Оба гладиатора — гиганты-недолюди, не уступающие Ангрону телосложением. Они облачены в плохо прилаженные доспехи из прочного черного железа, которые щетинятся шипами, увешанными выделанной человеческой кожей, и позвякивают цепями с голыми черепами на крюках. Один гладиатор вооружен парой моторизированных топоров чудовищных размеров, по одному в каждой руке, а другой — шипастым кистенем, прикованным к левой руке длинным отрезком массивной цепи.

Шлемы недолюдей венчают «воздаятели» — пара заточенных железных рогов. Главным образом по этой метке, а не по иным признакам, Ангрон понимает, что эти воины ступили на путь берсеркера слишком давно и больше не хотят ничего, кроме крови.

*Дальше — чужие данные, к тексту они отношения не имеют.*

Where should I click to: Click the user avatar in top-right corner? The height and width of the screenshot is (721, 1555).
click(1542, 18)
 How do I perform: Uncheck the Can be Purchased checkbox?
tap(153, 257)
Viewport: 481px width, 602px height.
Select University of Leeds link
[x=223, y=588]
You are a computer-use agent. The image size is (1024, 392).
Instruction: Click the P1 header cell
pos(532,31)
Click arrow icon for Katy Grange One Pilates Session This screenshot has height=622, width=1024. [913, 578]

Свирепость и жажда насилия не позволяют держать меченых «воздаятелями» вместе с остальными рабами, иначе общие пещеры стали бы огромной могилой. Вне арены таких воинов приковывают цепями в темных клетках, вдали от теплой крови, способной ненадолго унять их жажду.

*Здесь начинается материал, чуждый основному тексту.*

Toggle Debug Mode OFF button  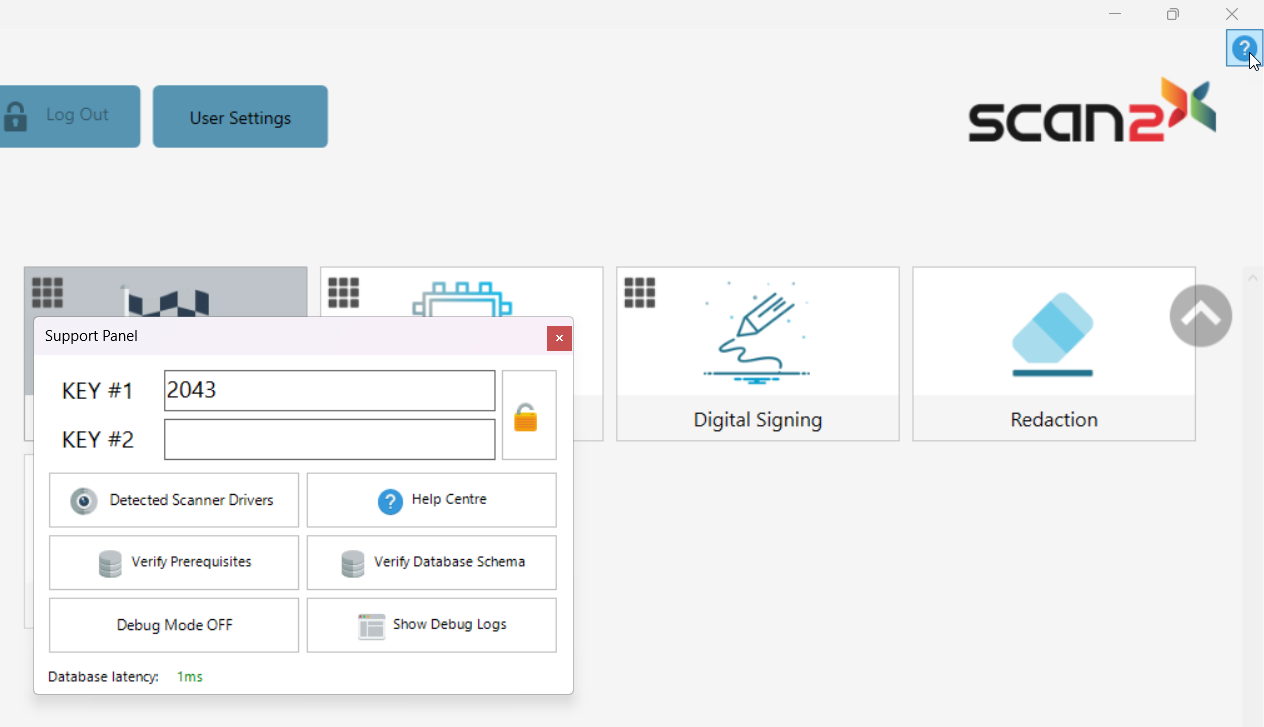[x=174, y=625]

На арене же берсеркеры не испытывают недостатка в кровопролитии. Они сражаются только в боях всех против всех.

Ангрон замечает стальные кабели, ниспадающие из-под их шлемов на плечи, — металлические косицы усилителей агрессии, называемые Гвоздями Мясника. Ходят слухи, что имплантаты вычищают из разума все чувства, кроме гнева, и терзают носителя за каждую мысль не об убийстве.

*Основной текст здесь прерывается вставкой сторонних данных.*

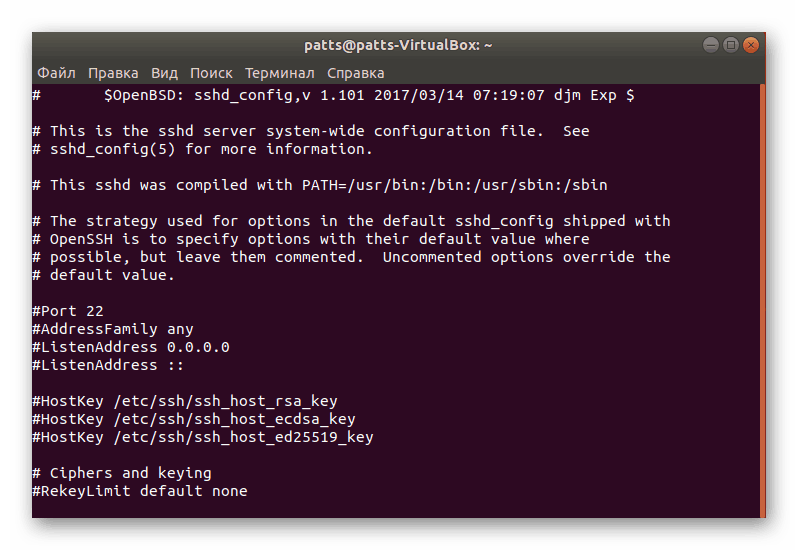Close the terminal window
Viewport: 798px width, 550px height.
click(x=751, y=45)
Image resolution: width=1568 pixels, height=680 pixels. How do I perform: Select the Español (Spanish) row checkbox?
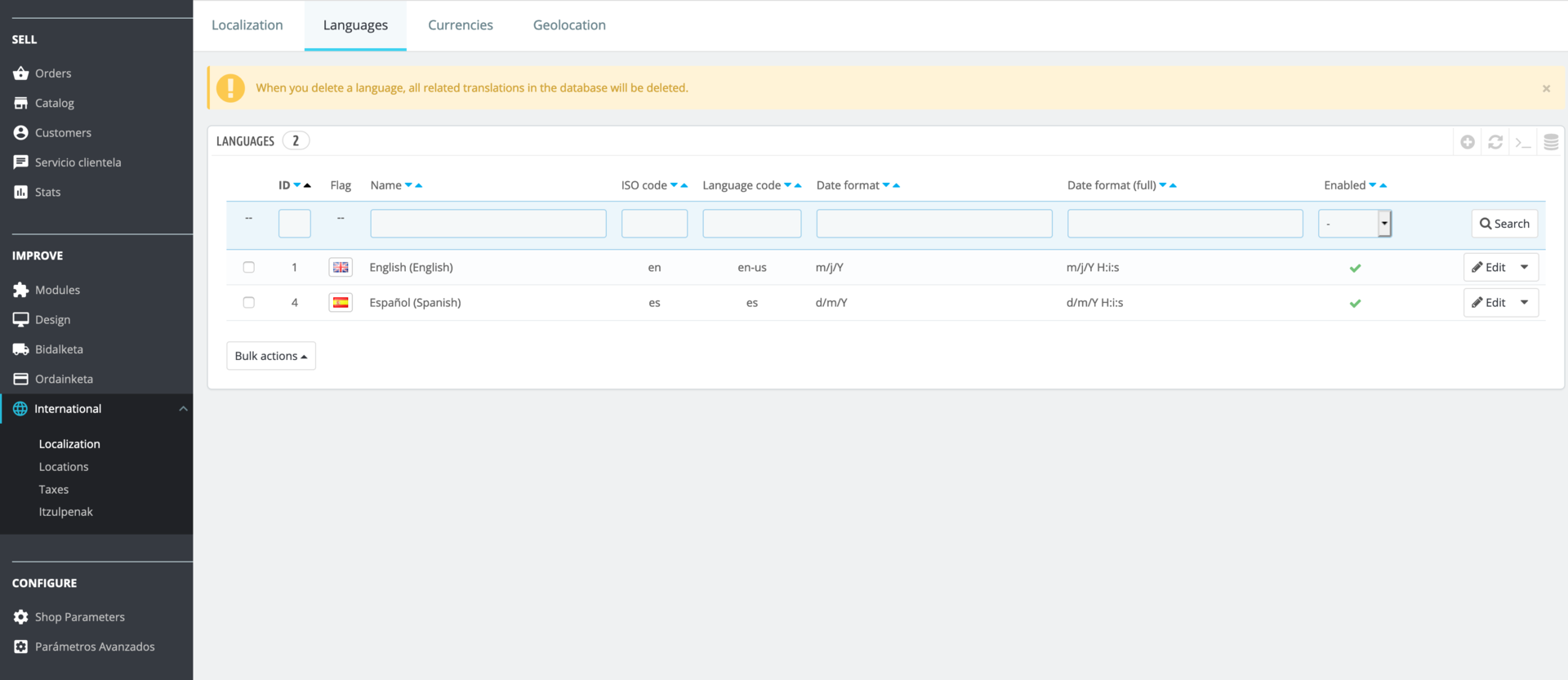pyautogui.click(x=249, y=302)
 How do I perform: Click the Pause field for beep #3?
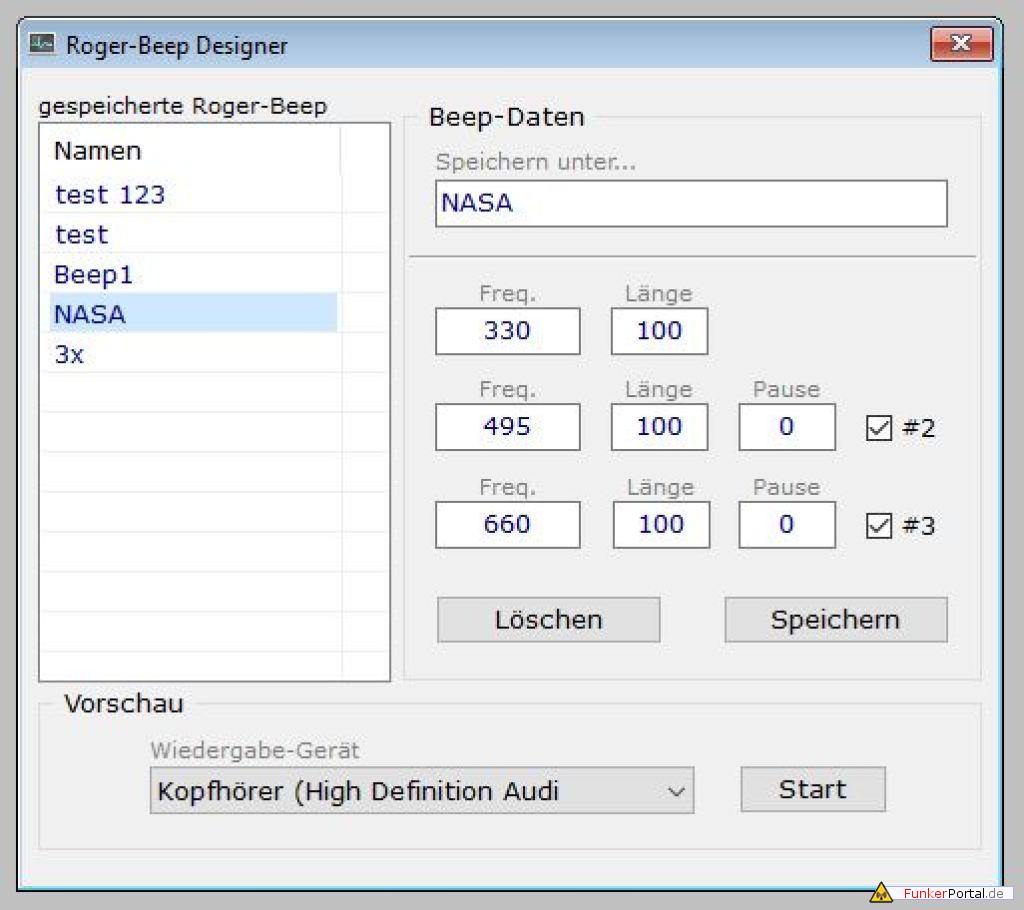pyautogui.click(x=786, y=525)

Юноша пересчитывает черепа, украшающие мятые доспехи гладиаторов.

— Кадэрцы,говорит он Эномаю. — Помню, ты рассказывал мне, как эти двое перебили сотню гладиаторов, и что груды тел поднимались так высоко, что этой парочке пришлось буквально прорубать себе путь к выходу из горячей пыли.

— Те, кому насильно вживляют Гвозди, — кивает Эномай, — превращаются в устрашающих чудовищ. Воин, который хочет жить, обречен в схватке против того, кому все равно, выживет он или нет.Он наклоняется ближе. — И хорошо запомни, Ангрон, каждый воин хочет жить.

Старый гладиатор шагает в сторону кадэрцев и плашмя ударяет клинком по щиту.

— Желаю тебе удачи в грядущем бою и покоя в небытии.

Кадэрцы, эти рогатые берсеркеры, не произносят ни слова, лишь трясутся и вздрагивают от спазмов, когда имплантаты иглами впиваются им в мозги. С ревом, от которого на миг затихает даже публика, они срываются с места.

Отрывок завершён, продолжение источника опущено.